*What this task involves*: Since only part of the material below is wanted, output exactly the lines from the one with "You are a computer-use" up to and including the one with "Instruction: Expand the".

*Data extract*:
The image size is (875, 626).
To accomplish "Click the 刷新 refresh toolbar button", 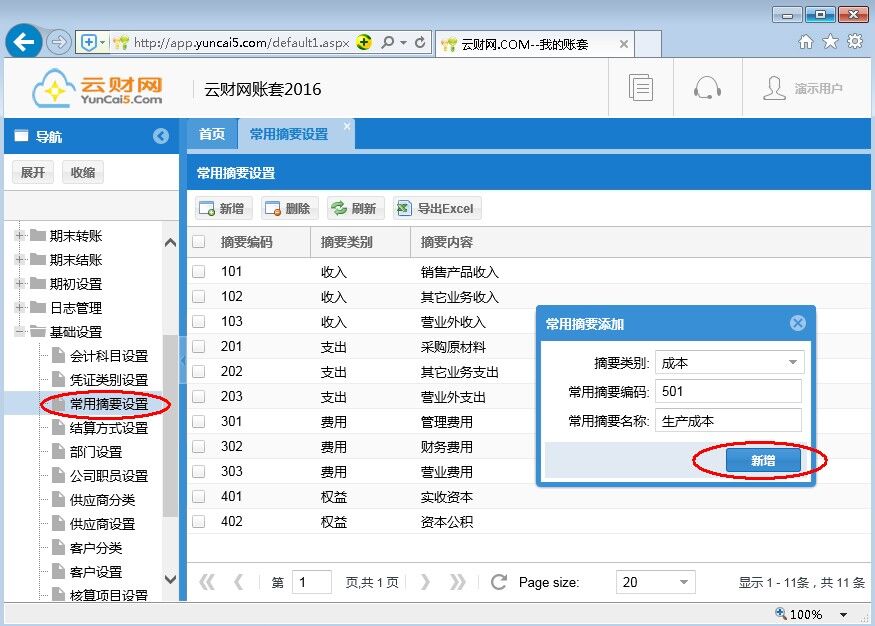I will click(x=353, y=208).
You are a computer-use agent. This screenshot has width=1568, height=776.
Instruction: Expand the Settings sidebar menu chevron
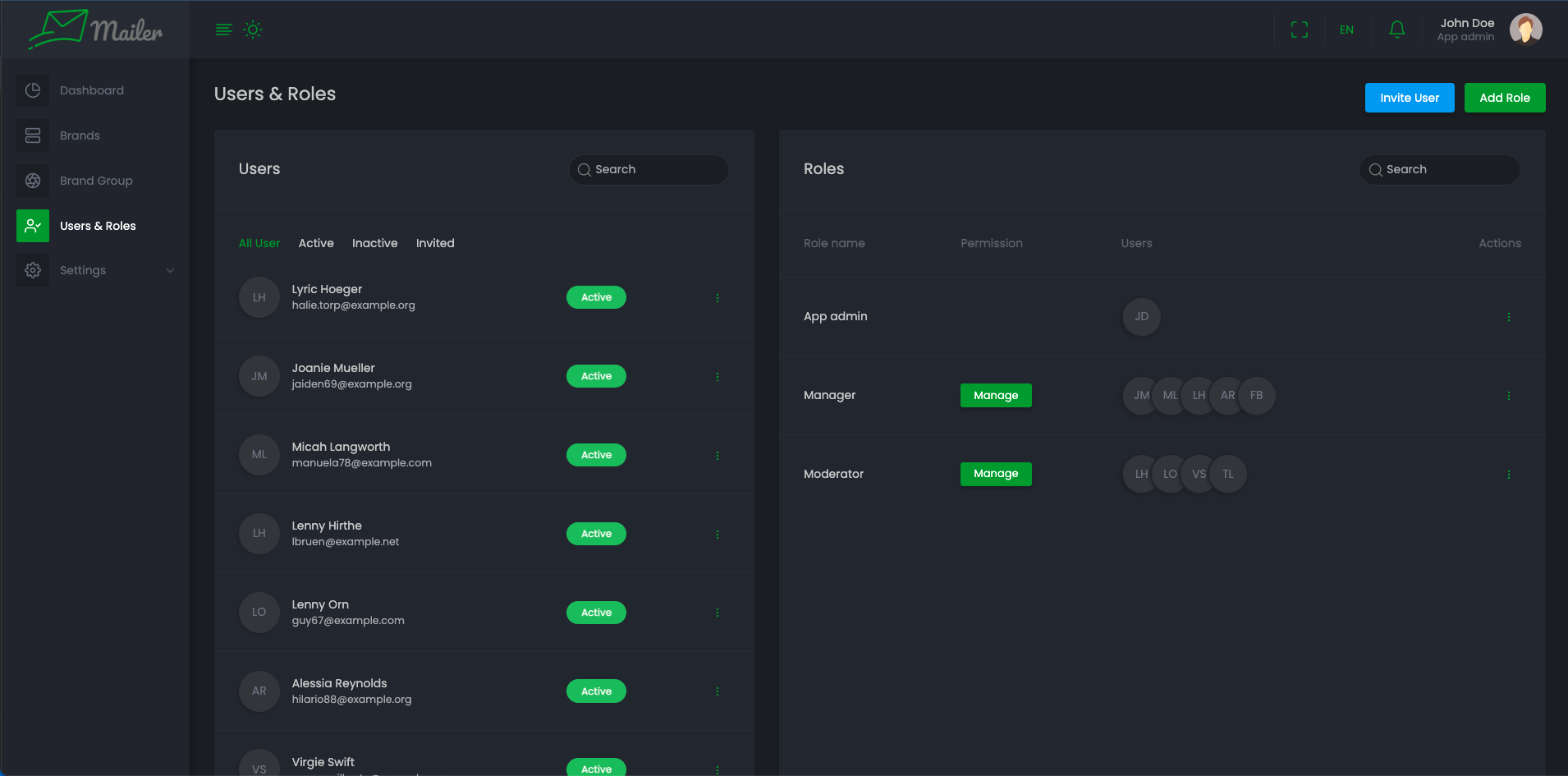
---
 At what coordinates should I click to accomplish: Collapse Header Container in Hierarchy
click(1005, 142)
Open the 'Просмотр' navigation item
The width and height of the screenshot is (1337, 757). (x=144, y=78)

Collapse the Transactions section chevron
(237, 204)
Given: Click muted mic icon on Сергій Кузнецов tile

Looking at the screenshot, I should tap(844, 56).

*Exercise output*:
You are a computer-use agent. This screenshot has width=1568, height=776.
Instruction: Expand the Settings sidebar menu chevron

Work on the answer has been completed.